Dataset entries:
==*==

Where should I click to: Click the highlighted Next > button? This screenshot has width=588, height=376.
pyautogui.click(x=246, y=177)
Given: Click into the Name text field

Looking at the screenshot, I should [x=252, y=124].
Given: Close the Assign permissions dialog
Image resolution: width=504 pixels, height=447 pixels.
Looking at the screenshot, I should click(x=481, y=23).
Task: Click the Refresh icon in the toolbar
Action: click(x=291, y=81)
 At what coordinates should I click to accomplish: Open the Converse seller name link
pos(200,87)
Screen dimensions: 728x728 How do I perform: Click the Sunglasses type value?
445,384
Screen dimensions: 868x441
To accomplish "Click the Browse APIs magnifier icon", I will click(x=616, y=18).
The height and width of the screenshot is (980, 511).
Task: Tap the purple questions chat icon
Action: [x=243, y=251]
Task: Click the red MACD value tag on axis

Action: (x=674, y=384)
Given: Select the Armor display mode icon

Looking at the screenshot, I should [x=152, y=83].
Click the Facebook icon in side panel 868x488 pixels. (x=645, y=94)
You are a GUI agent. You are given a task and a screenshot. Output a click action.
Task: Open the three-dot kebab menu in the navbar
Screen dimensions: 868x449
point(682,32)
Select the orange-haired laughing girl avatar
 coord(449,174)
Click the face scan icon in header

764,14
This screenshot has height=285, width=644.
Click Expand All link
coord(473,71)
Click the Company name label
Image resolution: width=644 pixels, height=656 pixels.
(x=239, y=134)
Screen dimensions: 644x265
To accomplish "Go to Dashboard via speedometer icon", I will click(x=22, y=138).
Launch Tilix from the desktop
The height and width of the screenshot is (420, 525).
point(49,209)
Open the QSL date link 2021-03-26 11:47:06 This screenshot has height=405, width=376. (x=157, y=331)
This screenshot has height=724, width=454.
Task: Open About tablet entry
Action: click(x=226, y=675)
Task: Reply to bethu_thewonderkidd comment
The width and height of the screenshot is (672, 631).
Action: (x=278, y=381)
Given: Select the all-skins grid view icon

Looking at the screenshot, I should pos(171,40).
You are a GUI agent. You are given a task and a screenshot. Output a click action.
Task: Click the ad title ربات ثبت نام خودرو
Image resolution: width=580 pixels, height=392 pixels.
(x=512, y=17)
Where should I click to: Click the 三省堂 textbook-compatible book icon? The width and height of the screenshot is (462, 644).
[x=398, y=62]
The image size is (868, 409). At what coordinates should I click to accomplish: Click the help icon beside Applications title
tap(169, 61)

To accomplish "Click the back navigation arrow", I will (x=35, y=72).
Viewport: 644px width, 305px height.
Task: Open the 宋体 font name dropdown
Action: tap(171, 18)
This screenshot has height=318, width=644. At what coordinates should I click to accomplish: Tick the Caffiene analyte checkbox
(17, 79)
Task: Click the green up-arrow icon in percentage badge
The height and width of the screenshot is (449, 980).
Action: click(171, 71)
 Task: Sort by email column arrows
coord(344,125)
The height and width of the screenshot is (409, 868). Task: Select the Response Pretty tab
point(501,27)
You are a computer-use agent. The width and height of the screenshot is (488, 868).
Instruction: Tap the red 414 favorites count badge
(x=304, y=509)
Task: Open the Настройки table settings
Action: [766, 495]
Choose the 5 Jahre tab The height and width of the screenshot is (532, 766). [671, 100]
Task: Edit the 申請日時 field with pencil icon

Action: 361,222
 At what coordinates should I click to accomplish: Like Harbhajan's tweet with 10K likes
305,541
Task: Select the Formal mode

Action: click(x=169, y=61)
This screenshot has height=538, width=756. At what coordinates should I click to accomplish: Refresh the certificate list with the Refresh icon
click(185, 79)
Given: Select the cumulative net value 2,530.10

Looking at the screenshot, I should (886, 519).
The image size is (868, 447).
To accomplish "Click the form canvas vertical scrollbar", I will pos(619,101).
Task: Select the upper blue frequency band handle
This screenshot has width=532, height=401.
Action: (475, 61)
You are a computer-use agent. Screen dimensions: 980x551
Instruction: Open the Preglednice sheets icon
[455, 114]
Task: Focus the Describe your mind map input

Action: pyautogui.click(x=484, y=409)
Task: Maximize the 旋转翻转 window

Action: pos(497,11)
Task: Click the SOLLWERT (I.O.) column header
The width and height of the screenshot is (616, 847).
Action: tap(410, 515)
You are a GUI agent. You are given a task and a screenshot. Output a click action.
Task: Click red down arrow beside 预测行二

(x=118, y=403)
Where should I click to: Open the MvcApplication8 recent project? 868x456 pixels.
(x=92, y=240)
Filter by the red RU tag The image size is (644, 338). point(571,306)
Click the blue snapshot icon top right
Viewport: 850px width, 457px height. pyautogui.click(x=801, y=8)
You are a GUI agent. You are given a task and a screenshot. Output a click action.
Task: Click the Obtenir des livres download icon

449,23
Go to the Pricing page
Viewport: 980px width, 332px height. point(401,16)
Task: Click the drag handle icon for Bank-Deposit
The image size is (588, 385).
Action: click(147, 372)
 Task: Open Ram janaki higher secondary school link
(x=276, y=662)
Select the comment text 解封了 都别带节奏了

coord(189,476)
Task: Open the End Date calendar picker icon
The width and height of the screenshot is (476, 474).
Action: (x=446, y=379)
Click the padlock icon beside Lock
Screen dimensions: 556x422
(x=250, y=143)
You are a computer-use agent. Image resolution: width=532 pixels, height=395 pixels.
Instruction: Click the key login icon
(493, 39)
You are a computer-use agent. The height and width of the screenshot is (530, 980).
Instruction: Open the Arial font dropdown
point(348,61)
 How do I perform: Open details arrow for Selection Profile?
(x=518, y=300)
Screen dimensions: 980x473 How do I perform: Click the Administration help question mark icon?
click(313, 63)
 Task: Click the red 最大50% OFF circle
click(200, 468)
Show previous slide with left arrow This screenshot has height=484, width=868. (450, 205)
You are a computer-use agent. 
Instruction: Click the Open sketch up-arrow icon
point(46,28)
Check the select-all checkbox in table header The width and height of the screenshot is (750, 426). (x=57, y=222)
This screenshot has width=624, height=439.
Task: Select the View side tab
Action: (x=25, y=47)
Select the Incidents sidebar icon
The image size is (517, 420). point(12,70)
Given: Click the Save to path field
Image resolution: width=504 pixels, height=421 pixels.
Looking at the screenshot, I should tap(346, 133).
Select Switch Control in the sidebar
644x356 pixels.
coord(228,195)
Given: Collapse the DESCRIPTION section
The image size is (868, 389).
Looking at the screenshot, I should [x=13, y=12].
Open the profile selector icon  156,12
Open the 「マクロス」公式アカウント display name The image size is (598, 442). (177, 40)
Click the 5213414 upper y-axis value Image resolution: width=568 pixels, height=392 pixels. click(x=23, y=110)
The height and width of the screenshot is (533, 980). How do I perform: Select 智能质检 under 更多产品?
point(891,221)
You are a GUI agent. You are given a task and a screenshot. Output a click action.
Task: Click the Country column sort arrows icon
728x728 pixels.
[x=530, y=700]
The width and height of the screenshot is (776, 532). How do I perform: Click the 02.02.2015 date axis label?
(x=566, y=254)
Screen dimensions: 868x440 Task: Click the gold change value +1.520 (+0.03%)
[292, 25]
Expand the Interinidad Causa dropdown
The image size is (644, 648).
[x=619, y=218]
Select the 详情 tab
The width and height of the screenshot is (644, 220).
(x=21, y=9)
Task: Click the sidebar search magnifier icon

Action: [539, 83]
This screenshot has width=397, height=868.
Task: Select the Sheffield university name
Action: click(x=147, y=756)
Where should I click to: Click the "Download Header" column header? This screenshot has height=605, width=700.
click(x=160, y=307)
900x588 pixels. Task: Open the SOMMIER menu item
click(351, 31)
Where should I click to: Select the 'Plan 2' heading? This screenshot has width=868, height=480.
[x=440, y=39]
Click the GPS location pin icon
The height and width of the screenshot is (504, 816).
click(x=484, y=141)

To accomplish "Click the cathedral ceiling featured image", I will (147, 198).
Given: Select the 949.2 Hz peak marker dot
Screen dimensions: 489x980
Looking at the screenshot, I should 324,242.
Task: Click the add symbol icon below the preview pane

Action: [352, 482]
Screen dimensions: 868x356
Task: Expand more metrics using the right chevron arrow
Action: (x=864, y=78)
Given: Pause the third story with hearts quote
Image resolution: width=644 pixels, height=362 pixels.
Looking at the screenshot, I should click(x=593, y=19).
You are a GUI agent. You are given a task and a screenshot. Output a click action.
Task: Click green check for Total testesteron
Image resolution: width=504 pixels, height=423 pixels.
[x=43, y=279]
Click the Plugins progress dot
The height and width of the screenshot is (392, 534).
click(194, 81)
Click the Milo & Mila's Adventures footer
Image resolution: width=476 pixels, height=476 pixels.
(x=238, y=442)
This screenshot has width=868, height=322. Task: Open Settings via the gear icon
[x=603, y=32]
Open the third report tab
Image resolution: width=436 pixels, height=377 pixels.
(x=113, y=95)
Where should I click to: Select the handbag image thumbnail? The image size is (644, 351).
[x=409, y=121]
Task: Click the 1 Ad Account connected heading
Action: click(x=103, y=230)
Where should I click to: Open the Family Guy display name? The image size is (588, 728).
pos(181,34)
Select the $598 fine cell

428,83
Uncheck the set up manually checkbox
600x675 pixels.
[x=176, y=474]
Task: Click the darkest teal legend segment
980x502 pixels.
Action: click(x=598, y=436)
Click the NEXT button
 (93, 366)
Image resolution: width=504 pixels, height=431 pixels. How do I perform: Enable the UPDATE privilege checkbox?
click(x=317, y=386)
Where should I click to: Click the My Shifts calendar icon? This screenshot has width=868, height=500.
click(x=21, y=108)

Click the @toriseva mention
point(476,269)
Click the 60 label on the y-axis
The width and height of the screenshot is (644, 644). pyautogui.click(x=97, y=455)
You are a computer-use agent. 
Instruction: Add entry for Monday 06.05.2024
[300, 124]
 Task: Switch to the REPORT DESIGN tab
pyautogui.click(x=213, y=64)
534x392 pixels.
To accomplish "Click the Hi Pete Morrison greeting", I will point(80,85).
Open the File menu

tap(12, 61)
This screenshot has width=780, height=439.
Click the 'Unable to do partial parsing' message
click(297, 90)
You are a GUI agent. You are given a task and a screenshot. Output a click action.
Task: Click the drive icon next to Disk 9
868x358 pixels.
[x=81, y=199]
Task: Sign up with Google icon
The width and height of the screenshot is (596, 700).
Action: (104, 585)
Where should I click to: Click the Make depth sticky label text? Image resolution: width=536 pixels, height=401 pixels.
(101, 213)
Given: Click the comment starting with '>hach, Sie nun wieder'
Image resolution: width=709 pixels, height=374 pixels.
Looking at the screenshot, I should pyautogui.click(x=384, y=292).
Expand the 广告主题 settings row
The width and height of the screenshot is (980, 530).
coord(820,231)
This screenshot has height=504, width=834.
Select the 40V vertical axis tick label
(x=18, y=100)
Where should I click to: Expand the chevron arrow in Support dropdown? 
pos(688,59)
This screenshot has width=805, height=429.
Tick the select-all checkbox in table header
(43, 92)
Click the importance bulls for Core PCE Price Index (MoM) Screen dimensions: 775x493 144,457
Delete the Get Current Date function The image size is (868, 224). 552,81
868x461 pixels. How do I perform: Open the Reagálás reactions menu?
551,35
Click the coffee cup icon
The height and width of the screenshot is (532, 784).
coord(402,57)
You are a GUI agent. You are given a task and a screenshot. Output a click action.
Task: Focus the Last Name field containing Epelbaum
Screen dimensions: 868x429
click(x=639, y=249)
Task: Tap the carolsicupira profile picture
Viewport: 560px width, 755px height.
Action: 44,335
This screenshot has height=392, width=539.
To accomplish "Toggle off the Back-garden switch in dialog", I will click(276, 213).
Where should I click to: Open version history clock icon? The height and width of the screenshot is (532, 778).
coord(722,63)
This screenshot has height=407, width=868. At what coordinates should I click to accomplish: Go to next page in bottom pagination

==*==

WHAT THE TASK REQUIRES: All lines with the word "handle" must be located in the data and copied.

SOLUTION TO THIS PROBLEM:
Task: Select the upper blue frequency band handle
Task: Click the drag handle icon for Bank-Deposit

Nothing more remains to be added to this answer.